▶ _Your task_: Return exactly the lines that run from the one containing "Viewport: 600px width, 600px height." to the end of the entries, with both ends included.

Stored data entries
###

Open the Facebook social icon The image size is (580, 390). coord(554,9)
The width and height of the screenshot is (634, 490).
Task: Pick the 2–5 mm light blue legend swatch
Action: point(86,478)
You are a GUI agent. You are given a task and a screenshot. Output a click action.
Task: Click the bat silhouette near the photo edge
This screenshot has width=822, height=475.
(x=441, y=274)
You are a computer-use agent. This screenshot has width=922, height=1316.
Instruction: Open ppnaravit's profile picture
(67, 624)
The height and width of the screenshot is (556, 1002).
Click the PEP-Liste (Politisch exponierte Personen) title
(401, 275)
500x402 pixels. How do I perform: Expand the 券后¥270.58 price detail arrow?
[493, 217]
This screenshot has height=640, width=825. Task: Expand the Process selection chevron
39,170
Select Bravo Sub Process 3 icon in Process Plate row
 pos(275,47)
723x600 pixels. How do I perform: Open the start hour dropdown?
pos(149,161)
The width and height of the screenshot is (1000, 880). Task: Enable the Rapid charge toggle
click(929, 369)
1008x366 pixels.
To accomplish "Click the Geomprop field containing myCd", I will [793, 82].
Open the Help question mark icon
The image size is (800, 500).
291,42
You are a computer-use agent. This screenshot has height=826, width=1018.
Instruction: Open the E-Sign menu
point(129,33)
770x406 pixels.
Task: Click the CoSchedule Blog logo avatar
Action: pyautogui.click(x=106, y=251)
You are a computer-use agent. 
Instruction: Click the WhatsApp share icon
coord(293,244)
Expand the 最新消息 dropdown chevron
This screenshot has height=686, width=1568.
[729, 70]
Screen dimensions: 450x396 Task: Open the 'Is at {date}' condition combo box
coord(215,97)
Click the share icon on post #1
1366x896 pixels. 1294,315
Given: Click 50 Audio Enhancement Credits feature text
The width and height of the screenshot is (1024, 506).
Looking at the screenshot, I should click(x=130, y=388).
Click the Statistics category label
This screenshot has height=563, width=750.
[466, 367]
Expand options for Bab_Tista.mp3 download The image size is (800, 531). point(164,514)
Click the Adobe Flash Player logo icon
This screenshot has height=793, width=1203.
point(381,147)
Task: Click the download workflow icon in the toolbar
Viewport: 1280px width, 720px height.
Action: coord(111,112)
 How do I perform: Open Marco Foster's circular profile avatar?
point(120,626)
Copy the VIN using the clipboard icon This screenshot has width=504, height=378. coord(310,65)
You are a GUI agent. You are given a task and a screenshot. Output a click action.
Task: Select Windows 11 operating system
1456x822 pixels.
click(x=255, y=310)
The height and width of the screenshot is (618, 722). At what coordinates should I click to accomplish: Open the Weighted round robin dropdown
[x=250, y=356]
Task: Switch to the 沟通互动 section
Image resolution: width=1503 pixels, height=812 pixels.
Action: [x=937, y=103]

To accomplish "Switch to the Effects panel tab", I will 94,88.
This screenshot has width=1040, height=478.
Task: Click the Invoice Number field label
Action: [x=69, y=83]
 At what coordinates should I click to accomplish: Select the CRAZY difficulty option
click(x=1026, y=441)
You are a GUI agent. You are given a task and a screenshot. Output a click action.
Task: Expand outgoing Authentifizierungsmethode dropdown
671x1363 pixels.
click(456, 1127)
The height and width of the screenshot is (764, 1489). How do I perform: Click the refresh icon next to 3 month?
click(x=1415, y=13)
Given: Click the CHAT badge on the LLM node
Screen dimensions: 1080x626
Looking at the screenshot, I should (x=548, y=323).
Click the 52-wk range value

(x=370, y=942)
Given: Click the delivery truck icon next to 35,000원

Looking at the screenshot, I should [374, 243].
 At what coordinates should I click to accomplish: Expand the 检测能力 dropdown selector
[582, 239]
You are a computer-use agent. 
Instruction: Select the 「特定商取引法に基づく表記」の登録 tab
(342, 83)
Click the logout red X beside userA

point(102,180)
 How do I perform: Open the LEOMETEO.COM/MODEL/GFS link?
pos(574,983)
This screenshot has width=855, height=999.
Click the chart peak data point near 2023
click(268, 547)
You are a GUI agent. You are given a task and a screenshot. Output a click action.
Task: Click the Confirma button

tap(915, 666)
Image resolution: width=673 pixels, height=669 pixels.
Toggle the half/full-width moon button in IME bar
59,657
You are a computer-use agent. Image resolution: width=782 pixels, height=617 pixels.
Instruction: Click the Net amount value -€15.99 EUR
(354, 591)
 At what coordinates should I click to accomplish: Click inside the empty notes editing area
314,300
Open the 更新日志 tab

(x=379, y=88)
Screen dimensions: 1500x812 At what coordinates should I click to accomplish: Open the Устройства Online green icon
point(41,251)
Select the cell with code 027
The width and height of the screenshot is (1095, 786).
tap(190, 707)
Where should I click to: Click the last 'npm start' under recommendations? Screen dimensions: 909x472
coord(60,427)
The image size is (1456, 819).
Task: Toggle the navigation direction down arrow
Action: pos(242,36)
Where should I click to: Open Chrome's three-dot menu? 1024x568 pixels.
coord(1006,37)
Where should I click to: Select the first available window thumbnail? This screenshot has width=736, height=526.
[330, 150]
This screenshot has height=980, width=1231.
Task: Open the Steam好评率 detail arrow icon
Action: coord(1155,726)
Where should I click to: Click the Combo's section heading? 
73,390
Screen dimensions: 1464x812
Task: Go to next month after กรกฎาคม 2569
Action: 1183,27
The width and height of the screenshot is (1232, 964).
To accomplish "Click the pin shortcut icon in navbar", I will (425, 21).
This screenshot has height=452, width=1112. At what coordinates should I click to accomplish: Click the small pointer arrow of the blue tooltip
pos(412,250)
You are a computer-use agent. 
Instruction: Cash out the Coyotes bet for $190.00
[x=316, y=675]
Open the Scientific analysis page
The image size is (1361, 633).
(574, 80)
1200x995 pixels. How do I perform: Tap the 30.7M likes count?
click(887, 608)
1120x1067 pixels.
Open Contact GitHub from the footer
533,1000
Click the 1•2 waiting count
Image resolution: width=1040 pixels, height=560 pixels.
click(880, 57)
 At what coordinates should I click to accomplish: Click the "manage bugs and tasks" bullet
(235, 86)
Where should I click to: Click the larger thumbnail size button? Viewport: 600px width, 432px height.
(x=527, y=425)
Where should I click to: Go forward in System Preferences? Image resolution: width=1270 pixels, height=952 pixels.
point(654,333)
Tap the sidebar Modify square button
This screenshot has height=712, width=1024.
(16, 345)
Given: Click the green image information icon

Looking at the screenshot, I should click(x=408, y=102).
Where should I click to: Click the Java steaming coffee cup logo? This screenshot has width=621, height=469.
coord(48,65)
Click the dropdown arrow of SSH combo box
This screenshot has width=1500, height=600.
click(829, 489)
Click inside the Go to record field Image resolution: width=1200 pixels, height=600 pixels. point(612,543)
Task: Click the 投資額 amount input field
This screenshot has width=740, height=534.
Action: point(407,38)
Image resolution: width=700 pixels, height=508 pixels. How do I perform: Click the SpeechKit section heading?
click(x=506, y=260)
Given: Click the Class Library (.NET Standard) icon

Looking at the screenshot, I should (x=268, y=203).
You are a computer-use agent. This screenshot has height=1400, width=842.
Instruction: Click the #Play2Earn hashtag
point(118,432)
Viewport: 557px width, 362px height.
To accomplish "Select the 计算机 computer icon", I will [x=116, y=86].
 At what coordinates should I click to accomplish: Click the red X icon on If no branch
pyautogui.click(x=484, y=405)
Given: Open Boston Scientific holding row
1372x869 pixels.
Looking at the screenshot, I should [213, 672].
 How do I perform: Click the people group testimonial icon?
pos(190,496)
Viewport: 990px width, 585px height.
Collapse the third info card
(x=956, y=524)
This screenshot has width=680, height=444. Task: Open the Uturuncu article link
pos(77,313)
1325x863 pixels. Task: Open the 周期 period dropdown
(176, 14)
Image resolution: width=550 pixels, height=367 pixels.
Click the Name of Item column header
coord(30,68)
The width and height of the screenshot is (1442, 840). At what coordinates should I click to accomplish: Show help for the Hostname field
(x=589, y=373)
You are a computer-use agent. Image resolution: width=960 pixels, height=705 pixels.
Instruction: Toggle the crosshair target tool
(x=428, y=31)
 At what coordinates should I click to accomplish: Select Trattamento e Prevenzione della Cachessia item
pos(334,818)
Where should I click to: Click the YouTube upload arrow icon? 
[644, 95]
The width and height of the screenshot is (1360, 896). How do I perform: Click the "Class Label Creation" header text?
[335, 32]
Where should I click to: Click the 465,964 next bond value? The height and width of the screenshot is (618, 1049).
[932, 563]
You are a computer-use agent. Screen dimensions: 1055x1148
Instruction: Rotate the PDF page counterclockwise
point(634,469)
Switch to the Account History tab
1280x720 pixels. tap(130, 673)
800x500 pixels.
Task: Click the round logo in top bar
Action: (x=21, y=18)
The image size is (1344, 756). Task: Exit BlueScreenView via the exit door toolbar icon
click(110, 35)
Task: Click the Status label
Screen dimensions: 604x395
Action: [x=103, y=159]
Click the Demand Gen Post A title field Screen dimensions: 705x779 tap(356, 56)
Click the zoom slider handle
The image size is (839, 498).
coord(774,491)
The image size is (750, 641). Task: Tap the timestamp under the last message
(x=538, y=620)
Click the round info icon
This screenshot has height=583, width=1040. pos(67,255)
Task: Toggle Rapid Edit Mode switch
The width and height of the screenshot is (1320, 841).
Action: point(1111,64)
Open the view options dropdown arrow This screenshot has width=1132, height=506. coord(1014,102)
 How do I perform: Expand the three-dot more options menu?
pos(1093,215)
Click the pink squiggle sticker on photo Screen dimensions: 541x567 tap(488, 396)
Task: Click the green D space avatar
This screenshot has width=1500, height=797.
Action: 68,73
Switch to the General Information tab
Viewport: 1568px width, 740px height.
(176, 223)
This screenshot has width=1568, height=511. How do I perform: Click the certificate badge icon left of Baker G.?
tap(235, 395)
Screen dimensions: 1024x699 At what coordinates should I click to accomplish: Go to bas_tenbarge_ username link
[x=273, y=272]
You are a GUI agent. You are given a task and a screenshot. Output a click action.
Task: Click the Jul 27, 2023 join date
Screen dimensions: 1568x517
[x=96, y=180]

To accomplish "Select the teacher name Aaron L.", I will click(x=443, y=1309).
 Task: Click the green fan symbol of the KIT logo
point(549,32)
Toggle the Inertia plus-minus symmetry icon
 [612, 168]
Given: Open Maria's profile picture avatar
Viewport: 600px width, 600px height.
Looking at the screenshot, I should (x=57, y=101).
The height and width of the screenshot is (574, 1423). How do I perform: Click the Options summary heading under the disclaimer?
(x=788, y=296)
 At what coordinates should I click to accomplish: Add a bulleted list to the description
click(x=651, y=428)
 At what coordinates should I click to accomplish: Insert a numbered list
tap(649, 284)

###

▶ _Output of the exercise_:
Viewport: 600px width, 600px height.
Looking at the screenshot, I should (x=57, y=101).
The height and width of the screenshot is (574, 1423). How do I perform: Click the Options summary heading under the disclaimer?
(x=788, y=296)
 At what coordinates should I click to accomplish: Add a bulleted list to the description
click(x=651, y=428)
 At what coordinates should I click to accomplish: Insert a numbered list
tap(649, 284)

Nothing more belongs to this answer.